## [Task to carry out]
Copy each line below that includes "agent".

## [Provided data]
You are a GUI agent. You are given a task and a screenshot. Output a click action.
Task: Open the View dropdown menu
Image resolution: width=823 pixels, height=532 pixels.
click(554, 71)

==

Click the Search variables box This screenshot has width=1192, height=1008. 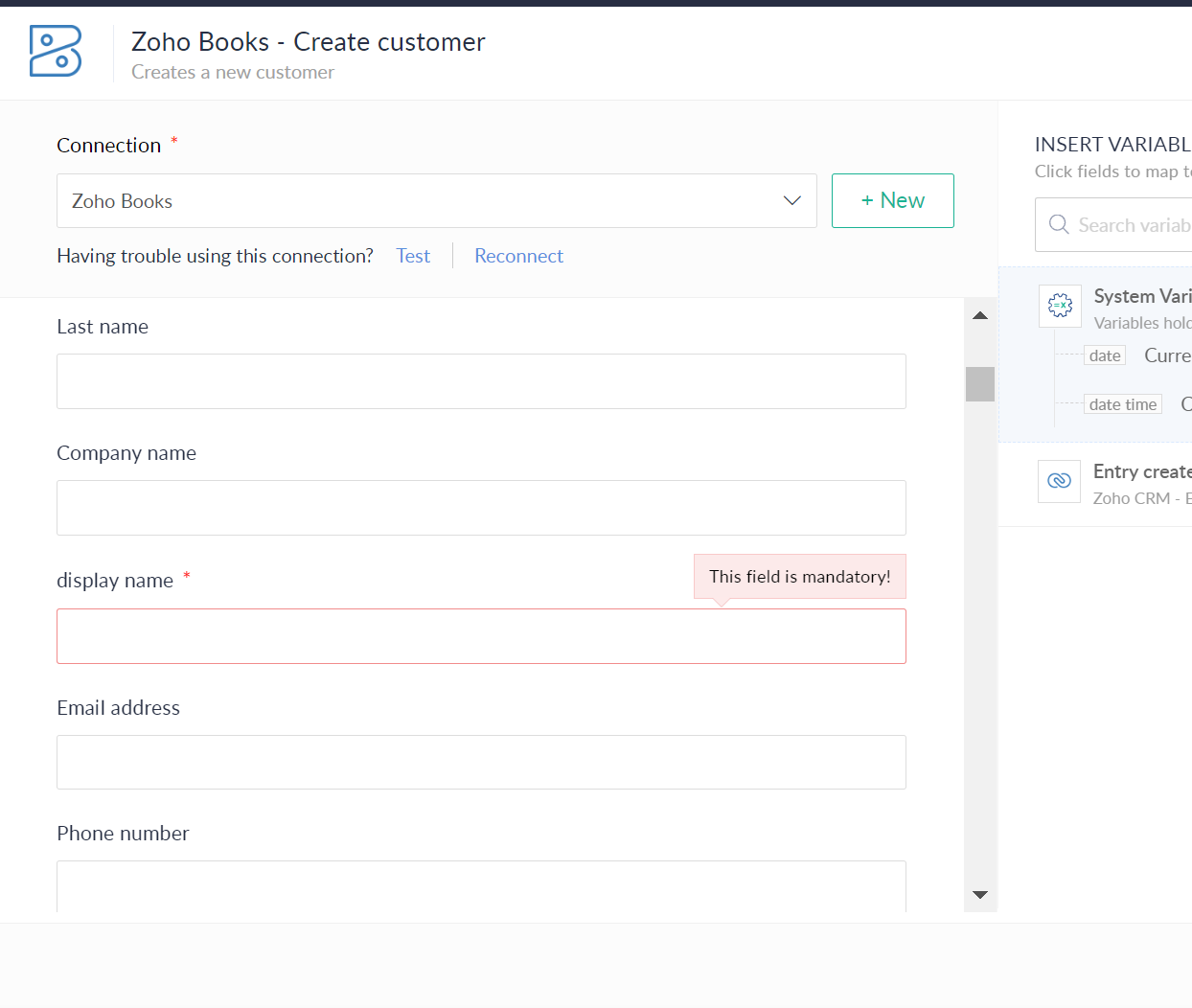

---

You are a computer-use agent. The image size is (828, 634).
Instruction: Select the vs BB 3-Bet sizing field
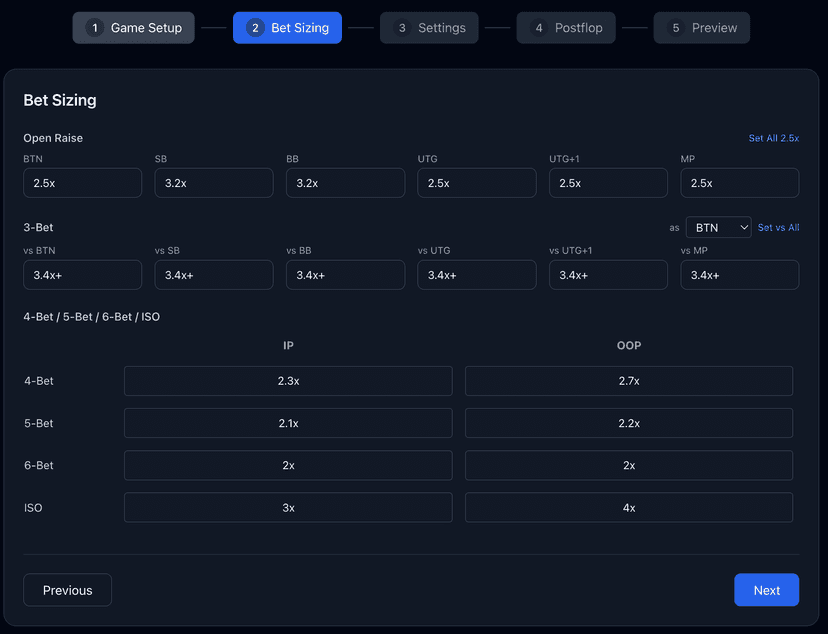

## [Answer to the problem]
You are a GUI agent. You are given a task and a screenshot. Output a click action.
You are a computer-use agent. The image size is (828, 634).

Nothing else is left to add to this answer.